Il valore della controversia è stabilito ai sensi del comma 2 dell’articolo 12 del D.Lgs. n. 546/1992, secondo cui per valore della lite si intende l’importo del tributo al netto degli interessi e delle eventuali sanzioni irrogate con l’atto impugnato.

Tale definizione agevolata si applica alle controversie in cui il ricorso in primo grado è stato notificato alla controparte entro il 1° gennaio 2023 e per le quali alla data della presentazione della domanda il processo non si sia concluso con pronuncia definitiva.

 

Nel caso di specie, l’Agenzia delle entrate è stata interpellata per chiarire come due società istanti possano recuperare, in qualità di cedenti, l’IVA che vorrebbero restituire alle proprie controparti/cessionari, pari all’imposta che questi ultimi dovrebbero corrispondere in sede di definizione agevolata. 

 

Al riguardo l’Agenzia fa presente che l’articolo 30­ter, comma 2, del decreto IVA prevede che nel caso di applicazione di un’imposta non dovuta ad una cessione di beni o ad una prestazione di servizi, accertata in via definitiva dall’Amministrazione finanziaria, la domanda di restituzione può essere presentata dal cedente o prestatore entro il termine di due anni dall’avvenuta restituzione al cessionario o committente dell’importo pagato a titolo di rivalsa.

 

Già con due precedenti risposte dell’Agenzia, n. 128 e 129 del 23 aprile 2019, in merito alla definizione agevolata delle controversie di un avviso di accertamento per il recupero dell’IVA indetraibile in capo alla cessionaria, era stato chiarito che, con la definizione agevolata il procedimento può considerarsi concluso in via definitiva al momento del passaggio in giudicato della pronuncia giurisdizionale che dichiara l’estinzione del giudizio per cessazione della materia del contendere; conseguentemente il cedente è legittimato a presentare domanda di restituzione entro il termine di due anni dall’avvenuta restituzione al cessionario dell’importo pagato a titolo di rivalsa.

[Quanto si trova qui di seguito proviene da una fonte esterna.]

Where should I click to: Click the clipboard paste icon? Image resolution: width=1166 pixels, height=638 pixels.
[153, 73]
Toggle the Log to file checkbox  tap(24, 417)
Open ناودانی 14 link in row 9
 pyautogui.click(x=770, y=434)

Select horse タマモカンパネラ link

Inoltre, con la circolare n. 23/E del 25 settembre 2017 era stato chiarito che, il cedente o prestatore che avesse validamente aderito alla definizione, poteva avvalersi della disposizione di cui all’articolo 60, comma 7, del decreto IVA, secondo cui il contribuente ha diritto di rivalersi dell’imposta o della maggiore imposta relativa ad avvisi di accertamento o rettifica nei confronti dei cessionari dei beni o dei committenti dei servizi soltanto a seguito del pagamento dell’imposta o della maggiore imposta, delle sanzioni e degli interessi.

 

Coerentemente ai principi stabiliti con le precedenti risposte, l’Agenzia afferma che essi possano essere applicati anche alle controversie tributarie definite in via agevolata secondo le disposizioni della Legge di bilancio 2023.

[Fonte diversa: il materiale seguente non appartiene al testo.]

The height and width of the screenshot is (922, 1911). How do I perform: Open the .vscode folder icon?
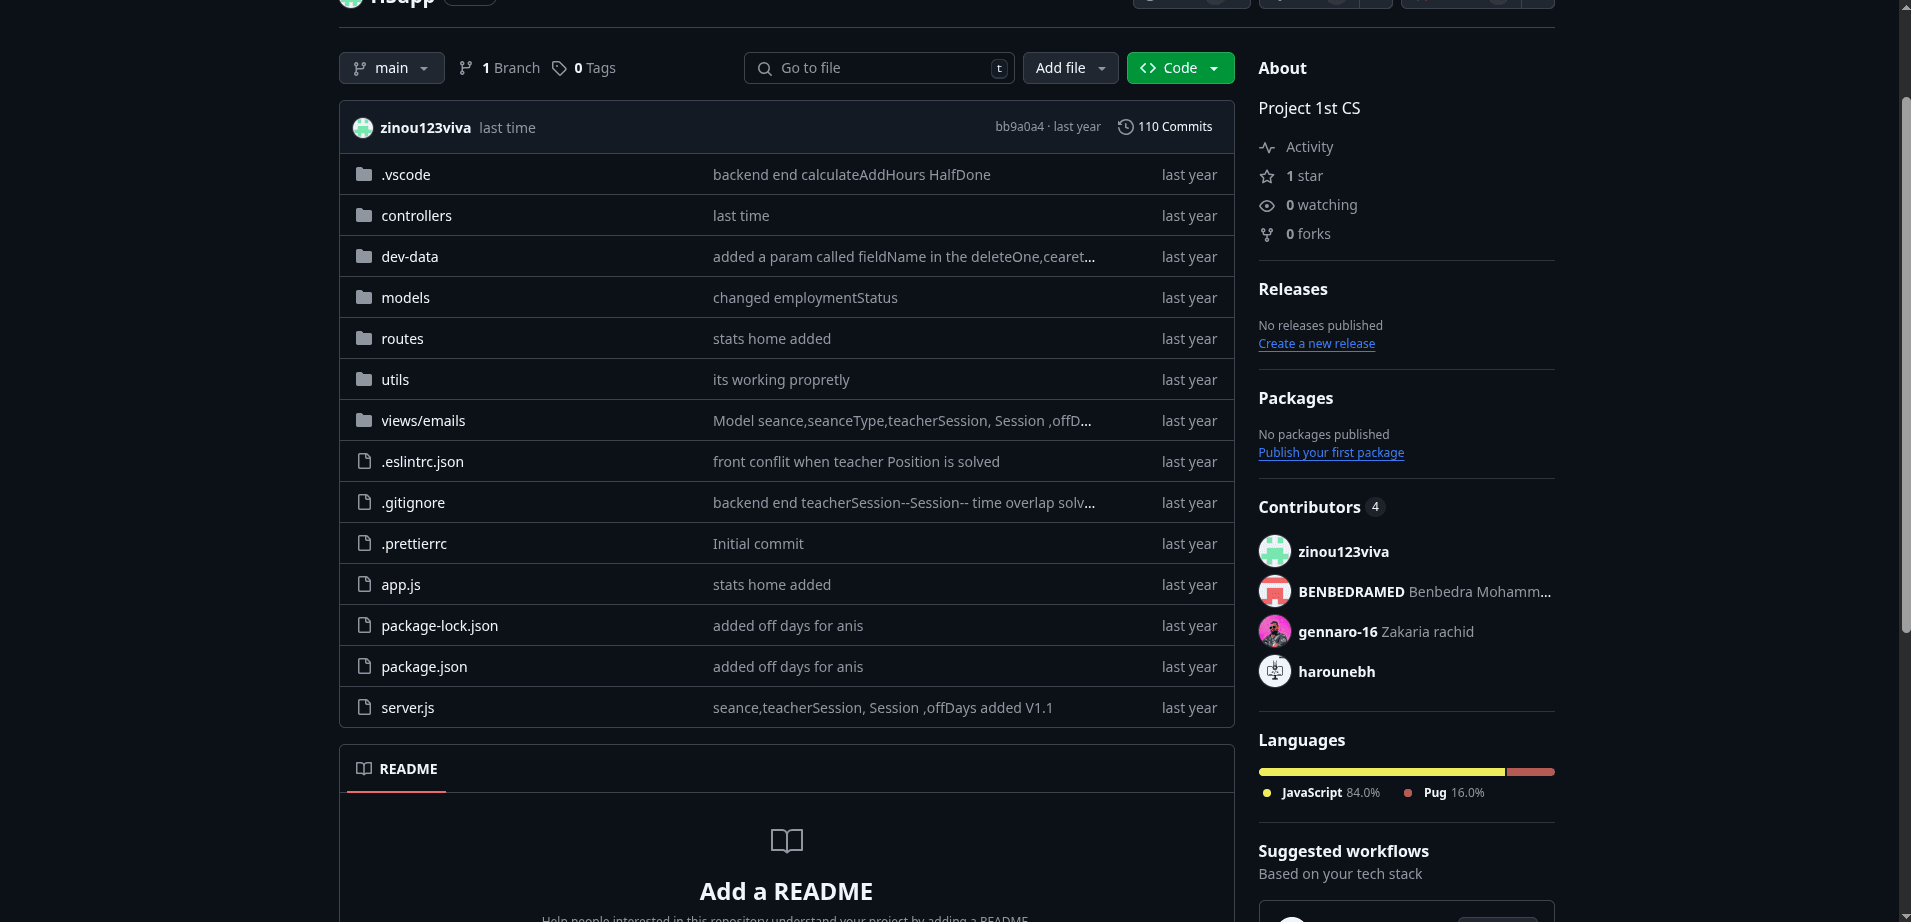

Ne consegue, dunque, che l’adesione alla definizione agevolata della controversia tributaria da parte del cessionario/committente o cedente/prestatore che abbia detratto l’IVA indebitamente addebitatagli a titolo di rivalsa o recuperata attraverso note di variazione, legittima il cedente/prestatore o il cessionario/committente, nei limiti delle somme corrisposte alla controparte ai fini della definizione, a presentare domanda di rimborso entro il termine di due anni dalla data di restituzione alla controparte medesima dell’IVA pagata a titolo di rivalsa.

Il rimborso potrà avvenire per un importo pari a quanto restituito alla controparte e non potrà essere superiore a quanto effettivamente pagato in sede di definizione agevolata della controversia.

 

Il procedimento potrà essere considerato concluso in via definitiva al momento del passaggio in giudicato della pronuncia giurisdizionale che dichiara l’estinzione del giudizio per cessazione della materia del contendere a seguito della definizione agevolata.